# What the task asks
Retype the items from the line containing "This screenshot has height=528, width=650." through the line containing "Action: point(365,335)", with both of those lines included. Leave the pictures out of your copy.

# Data shown
___

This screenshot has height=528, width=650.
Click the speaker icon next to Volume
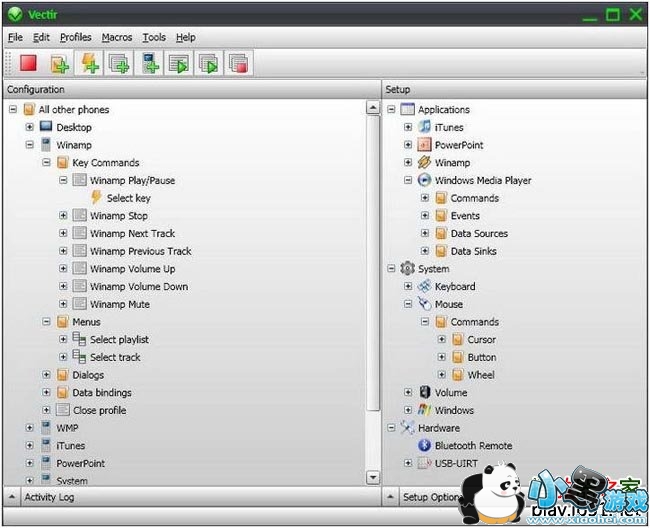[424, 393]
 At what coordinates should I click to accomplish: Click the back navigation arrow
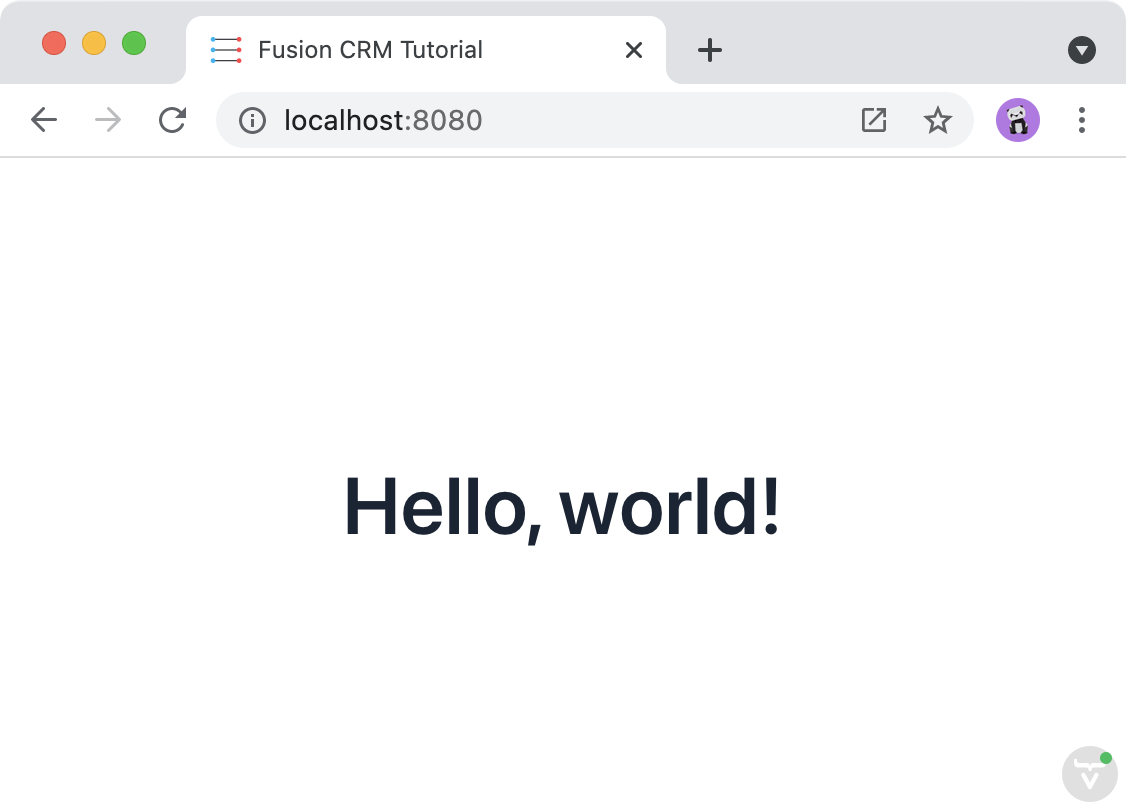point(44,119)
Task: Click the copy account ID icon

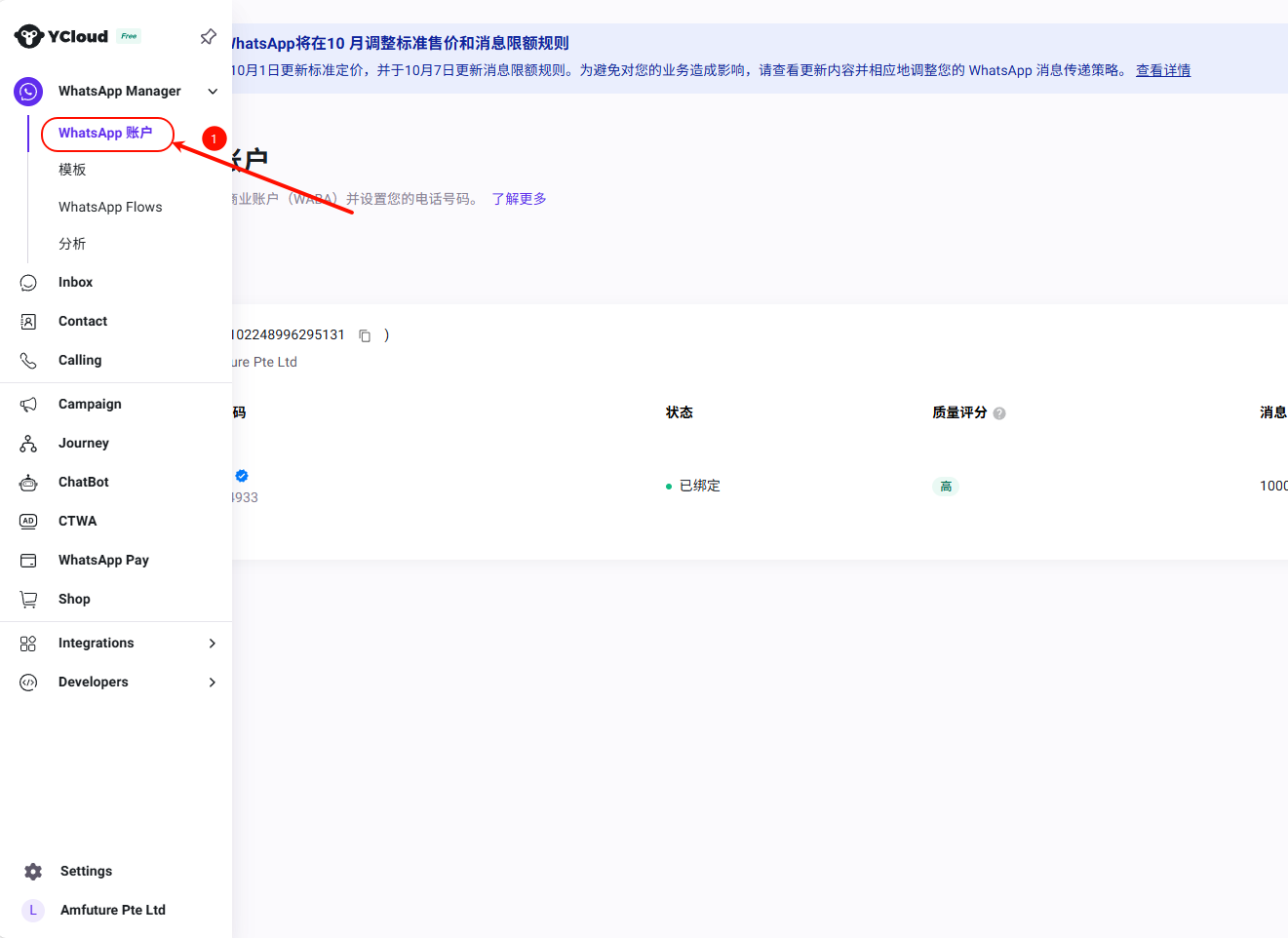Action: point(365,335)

___

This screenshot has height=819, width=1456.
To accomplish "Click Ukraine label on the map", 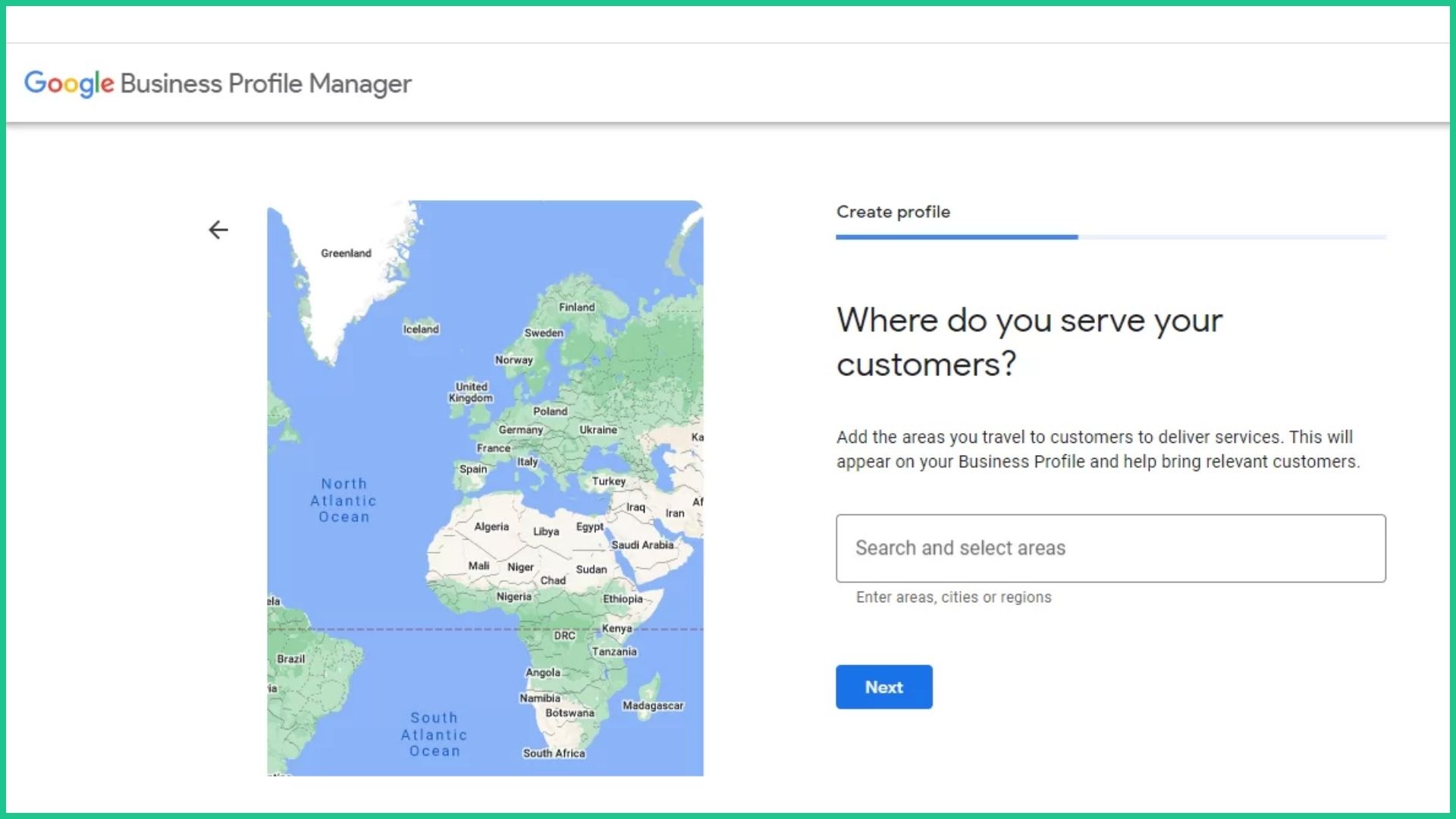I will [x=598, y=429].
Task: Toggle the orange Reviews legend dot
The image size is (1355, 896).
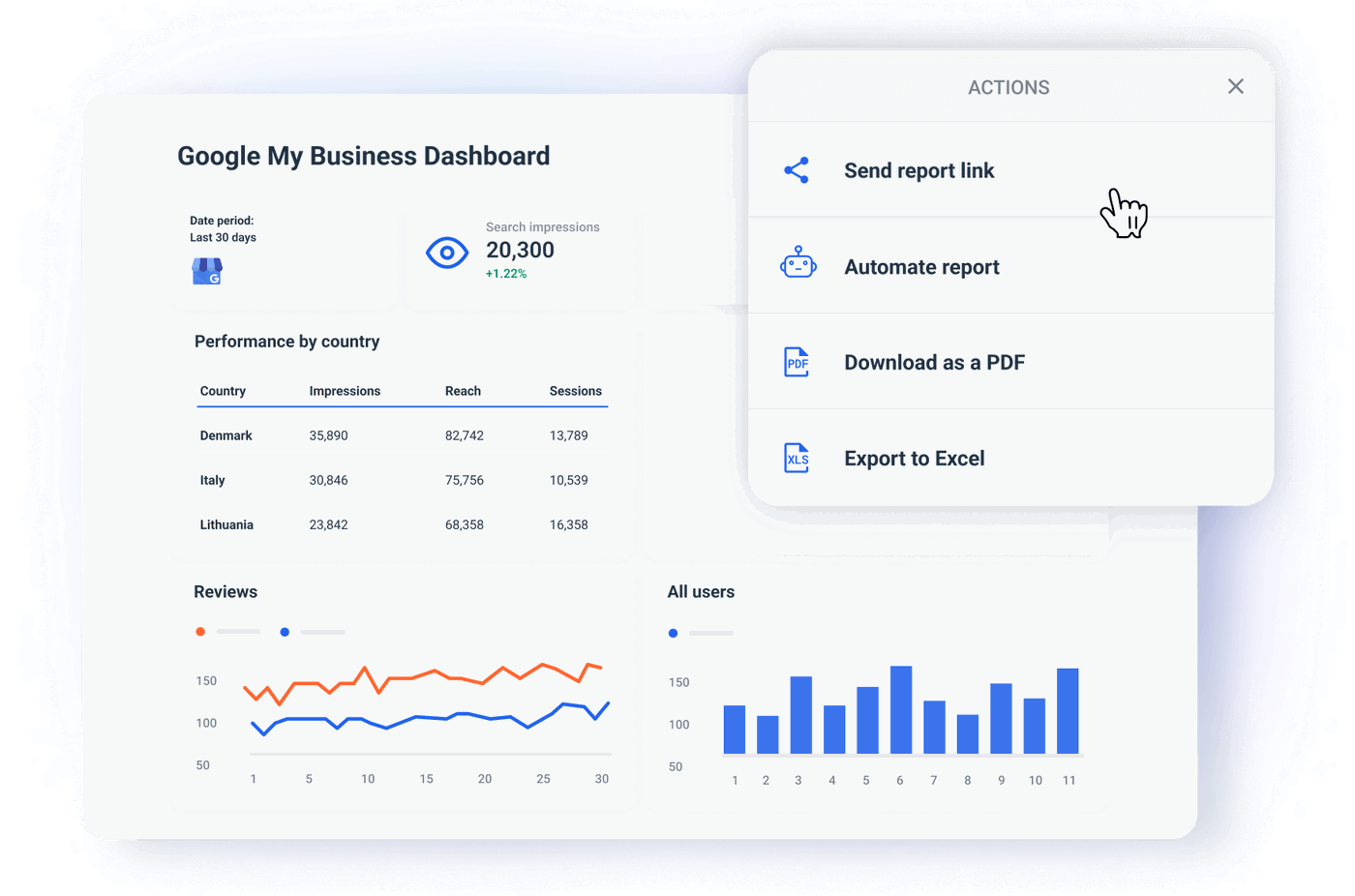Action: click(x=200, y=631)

___

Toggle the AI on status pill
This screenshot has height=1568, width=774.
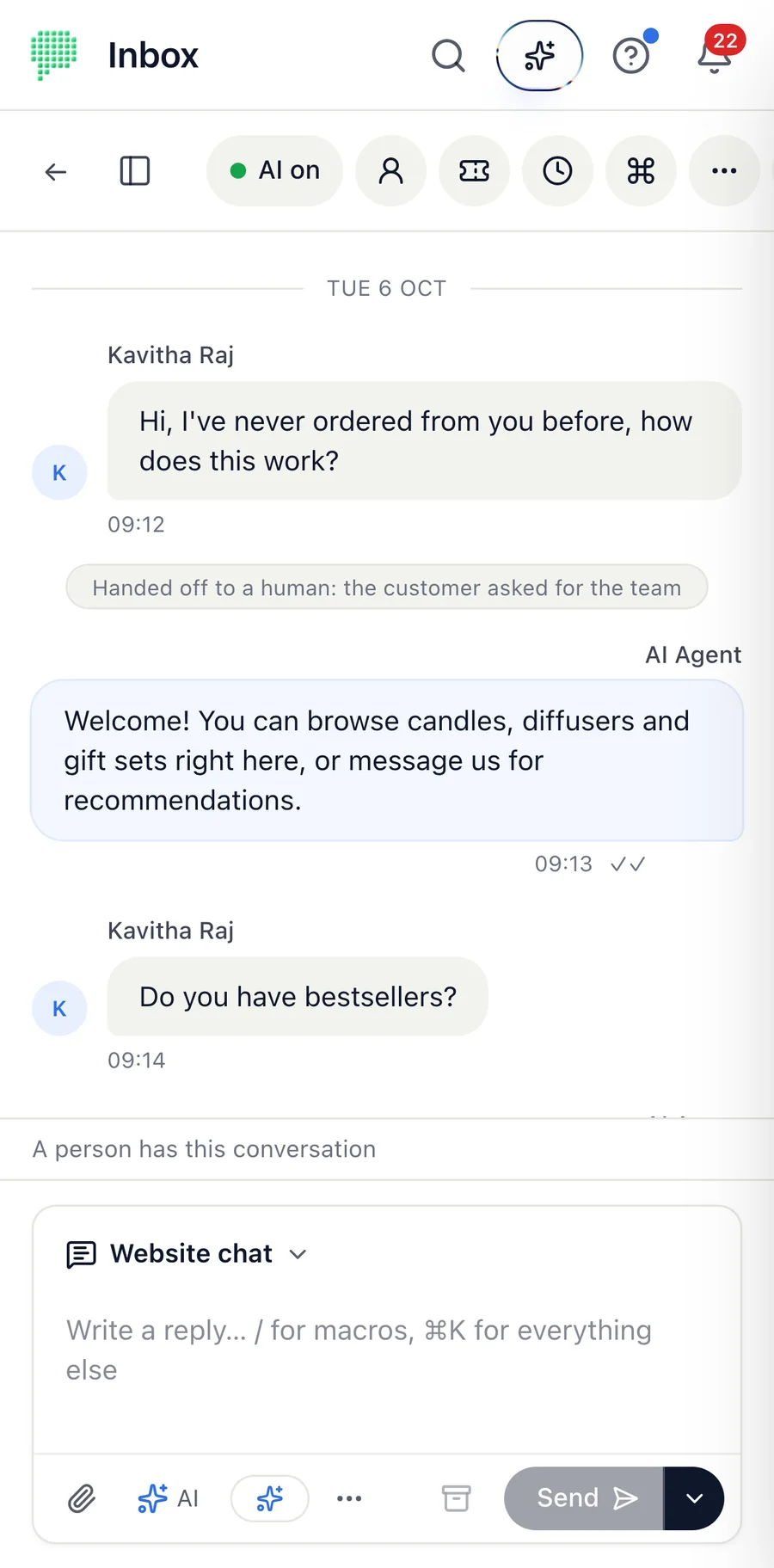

___

# Solved problem
This screenshot has height=528, width=650.
Click the speaker icon next to Volume
[424, 393]
 At what coordinates should I click to accomplish: Click the back navigation arrow
point(44,119)
Task: Click the copy account ID icon

Action: point(365,335)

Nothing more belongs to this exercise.